• [Your instructions]
Extract each line from the entries below that has the string "agent" in it.

^^^^

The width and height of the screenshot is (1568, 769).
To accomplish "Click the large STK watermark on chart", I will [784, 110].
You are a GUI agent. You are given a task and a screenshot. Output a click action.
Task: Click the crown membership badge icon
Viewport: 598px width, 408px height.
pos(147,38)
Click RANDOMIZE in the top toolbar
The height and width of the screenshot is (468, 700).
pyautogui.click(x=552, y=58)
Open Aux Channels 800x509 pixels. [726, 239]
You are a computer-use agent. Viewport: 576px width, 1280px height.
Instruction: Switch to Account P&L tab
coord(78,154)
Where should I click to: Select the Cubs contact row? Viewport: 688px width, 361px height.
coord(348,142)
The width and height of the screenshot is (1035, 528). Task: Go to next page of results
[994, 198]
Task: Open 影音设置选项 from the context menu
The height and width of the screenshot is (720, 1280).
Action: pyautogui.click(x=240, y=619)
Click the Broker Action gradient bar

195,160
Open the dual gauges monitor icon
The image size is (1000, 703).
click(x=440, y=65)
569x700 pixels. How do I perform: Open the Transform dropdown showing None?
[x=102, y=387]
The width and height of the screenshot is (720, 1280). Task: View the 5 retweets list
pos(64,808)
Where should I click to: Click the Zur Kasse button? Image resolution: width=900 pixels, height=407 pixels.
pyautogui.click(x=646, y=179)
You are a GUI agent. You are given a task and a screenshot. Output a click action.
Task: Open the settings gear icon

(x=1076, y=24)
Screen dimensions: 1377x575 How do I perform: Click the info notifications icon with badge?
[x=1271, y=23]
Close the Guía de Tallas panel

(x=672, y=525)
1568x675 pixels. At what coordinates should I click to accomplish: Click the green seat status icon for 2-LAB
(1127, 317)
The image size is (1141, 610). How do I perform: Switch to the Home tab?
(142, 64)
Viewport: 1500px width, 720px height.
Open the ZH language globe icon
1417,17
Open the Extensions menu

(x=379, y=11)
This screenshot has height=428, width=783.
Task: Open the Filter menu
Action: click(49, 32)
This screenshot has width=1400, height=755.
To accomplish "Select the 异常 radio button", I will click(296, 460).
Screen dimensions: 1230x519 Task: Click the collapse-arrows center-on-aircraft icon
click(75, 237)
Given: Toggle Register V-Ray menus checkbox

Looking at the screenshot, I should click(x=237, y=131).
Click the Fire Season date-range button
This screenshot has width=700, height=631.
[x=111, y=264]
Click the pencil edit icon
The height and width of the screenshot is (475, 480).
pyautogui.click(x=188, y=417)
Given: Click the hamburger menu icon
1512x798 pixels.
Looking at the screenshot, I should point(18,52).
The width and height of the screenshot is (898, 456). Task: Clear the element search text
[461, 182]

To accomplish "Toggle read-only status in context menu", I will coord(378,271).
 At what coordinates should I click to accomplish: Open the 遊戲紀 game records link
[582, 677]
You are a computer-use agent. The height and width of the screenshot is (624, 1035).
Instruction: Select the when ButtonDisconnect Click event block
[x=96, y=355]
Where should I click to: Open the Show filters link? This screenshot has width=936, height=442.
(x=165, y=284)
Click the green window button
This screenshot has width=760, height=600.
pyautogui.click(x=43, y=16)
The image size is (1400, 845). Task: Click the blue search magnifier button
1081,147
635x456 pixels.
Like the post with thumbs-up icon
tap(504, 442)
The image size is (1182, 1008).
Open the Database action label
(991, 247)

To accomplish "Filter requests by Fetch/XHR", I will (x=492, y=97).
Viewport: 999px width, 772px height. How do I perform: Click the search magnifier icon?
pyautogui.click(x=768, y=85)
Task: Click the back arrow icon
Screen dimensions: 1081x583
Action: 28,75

^^^^

• [Response for this exercise]
You are a GUI agent. You are given a task and a screenshot. Output a click action.
You are a computer-use agent. Viewport: 576px width, 1280px height.
You are a GUI agent. You are given a task and a screenshot. Output a click action.
You are a computer-use agent. The height and width of the screenshot is (624, 1035).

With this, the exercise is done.